Se buscaría no dejarla tan al alcance de los jueces peligrosos argentinos, tan propensos a ataques de «broncismo» (aspiración a ganarse un busto) y fama. Por ejemplo, se conoce de un diputado que propone mantenerla, pero variar la forma de aplicarla que pasaría a las «comisiones especiales del Congreso». Sería otra aberración que no sorprende si nuestros legisladores quieren juzgar a la Corte Suprema
por sus fallos.

• Nuevas penas

Dentro de esta línea le agregarían nuevas «penas» a la ley, por caso sería «subversión económica» el «desabastecimiento» (de alimentos a comercios o de divisas para nivelarle en el mercado la cotización del dólar al gobierno de turno).

De paso digamos que se ha propuesto otra «comisión del Congreso», que reemplace a funcionarios del Poder Ejecutivo, para tratar las tarifas públicas. La presidiría otro famoso populista, el radical Jesús Rodríguez. Fue el ministro de Economía de Raúl Alfonsín en la hiperinflación de 1989 y famoso por repartir «planes trabajar» entre fracciones radicales universitarias para ganar las elecciones de los centros de estudio (hecho denunciado pero jamás juzgado).

Ni pensar qué harán nuestros legisladores con otra de sus «reformas» para convencer al Fondo Monetario como la que operarán sobre la burda «ley Clarín» o Ley de Quiebras si ya trascienden los desquicios que quieren hacer con la de «subversión económica».

• Definición

Hay algo grave -por si le faltara algo a la Argentina en esta crisis-: los legisladores que designaron a Eduardo Duhalde lo quieren convencer -y algo han logrado ya, trascendió- de que la Argentina pasó de un régimen presidencial, que marca su Constitución, a un «régimen parlamentario» donde llamamos «presidente», al «primer ministro» que hoy sería Duhalde. Eso en medio de un Congreso dominado por los mismos políticos que provocaron el déficit y el actual default, con el agravante de que también son los mismos que llevaron a la Argentina a la hiperinflación de 1989 y cuya proliferación es un altísimo costo que rechaza la sociedad argentina.
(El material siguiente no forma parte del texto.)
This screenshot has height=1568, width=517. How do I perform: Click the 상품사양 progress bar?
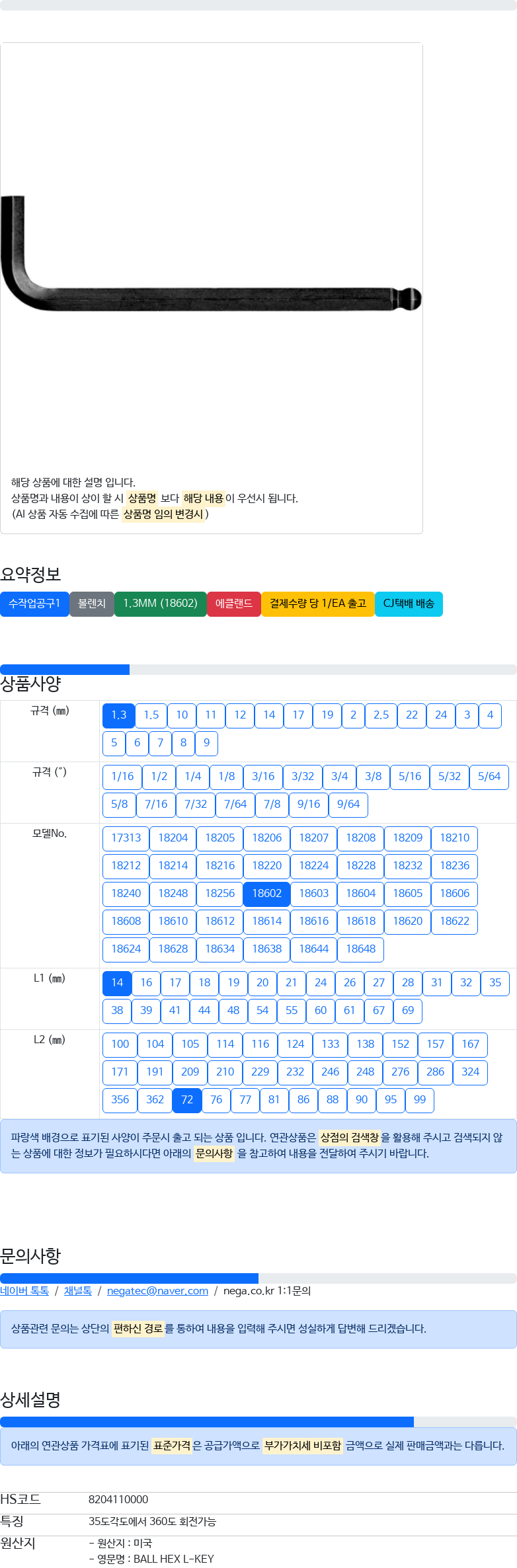[x=258, y=670]
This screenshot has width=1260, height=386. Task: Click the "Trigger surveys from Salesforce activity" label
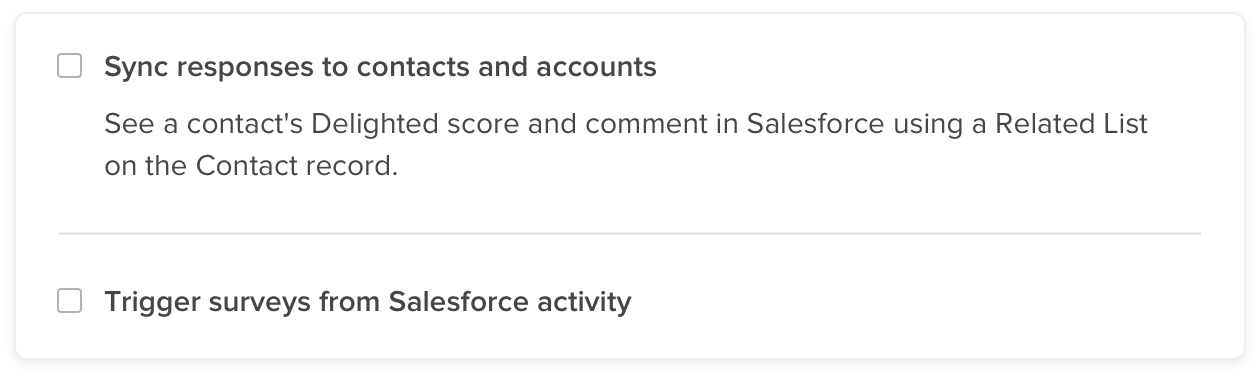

Por eso estamos un poco mejor encaminados en medidas pero sólo para ver si logramos ablandar un poco al Fondo Monetario que tanto necesitamos. ¿Bastará para que nos ayuden, aun enviando a Chiche Duhalde a una insólita «misión humanitaria» a Washington?

Sonamos a falsos, a travestis en el manejo económico. Con este «miniplan» que estamos elaborando en estos días, con muchas falsedades, politizado y rodeado de acechanzas, mañana se iniciará una semana donde algo tendrá que definirse. Es de esperar que no sea sólo extraerles más y más fondos a los privados para un Estado, necesario sí, pero hoy tan elefantiásico como improductivo y demagógico.